#### [REQUIREMENTS]
• a. Please list each person or team that the posters in the football forum thread talk about, leaving out the posters themselves.
• b. Reproduce the football forum thread text between "As much as it" and "Great game though.", inclusive.

[start SUPPLIED PASSAGE]

As much as it pains me to say, you have to give Brady, Belicheat and the Pats their due. They were amazing in the second half. It looked like the Falcons played to not lose rather than to win after halftime. I just can't stop thinking about the field goal opportunity they squandered late in the game. I'm pretty sure it will be on their minds all summer as well. Great game though.


----------



## ibglowin (Feb 6, 2017)

The Falcons did not come out of the locker room after the half with anywhere near the same intensity of play. The defense looked tired in the 4th QTR. I blame it all on Lady Gaga......


----------



## Rocky (Feb 6, 2017)

ibglowin said:


> The Falcons did not come out of the locker room after the half with anywhere near the same intensity of play. The defense looked tired in the 4th QTR. I blame it all on Lady Gaga......

[end SUPPLIED PASSAGE]
[start DATA]

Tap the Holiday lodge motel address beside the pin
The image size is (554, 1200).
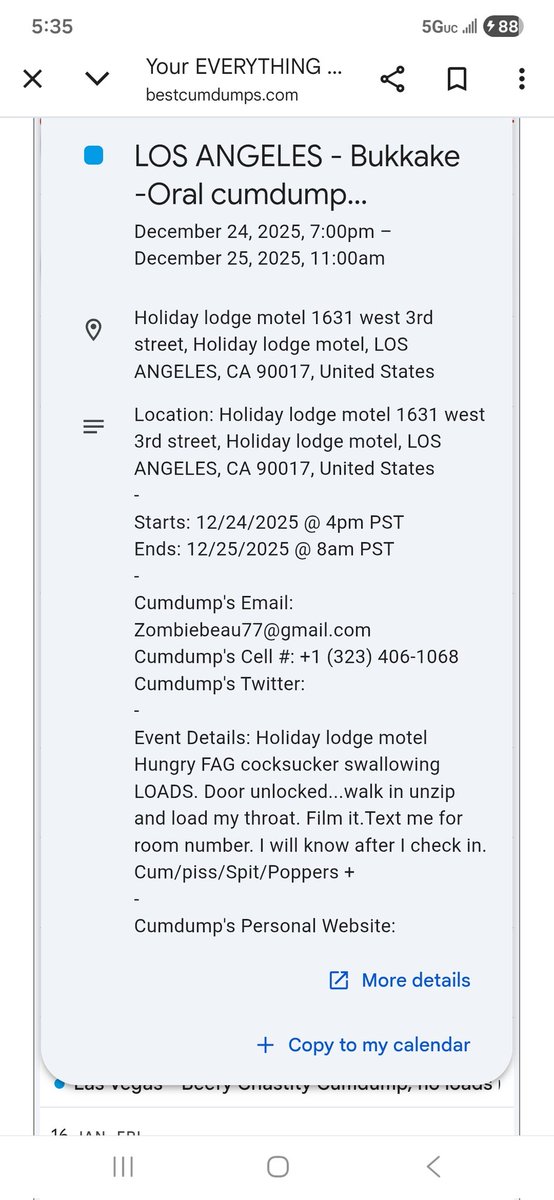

[end DATA]

#### [SOLUTIONS PER TASK]
• a.
- Brady
- Belicheat
- the Pats
- the Falcons
- Lady Gaga

• b.
As much as it pains me to say, you have to give Brady, Belicheat and the Pats their due. They were amazing in the second half. It looked like the Falcons played to not lose rather than to win after halftime. I just can't stop thinking about the field goal opportunity they squandered late in the game. I'm pretty sure it will be on their minds all summer as well. Great game though.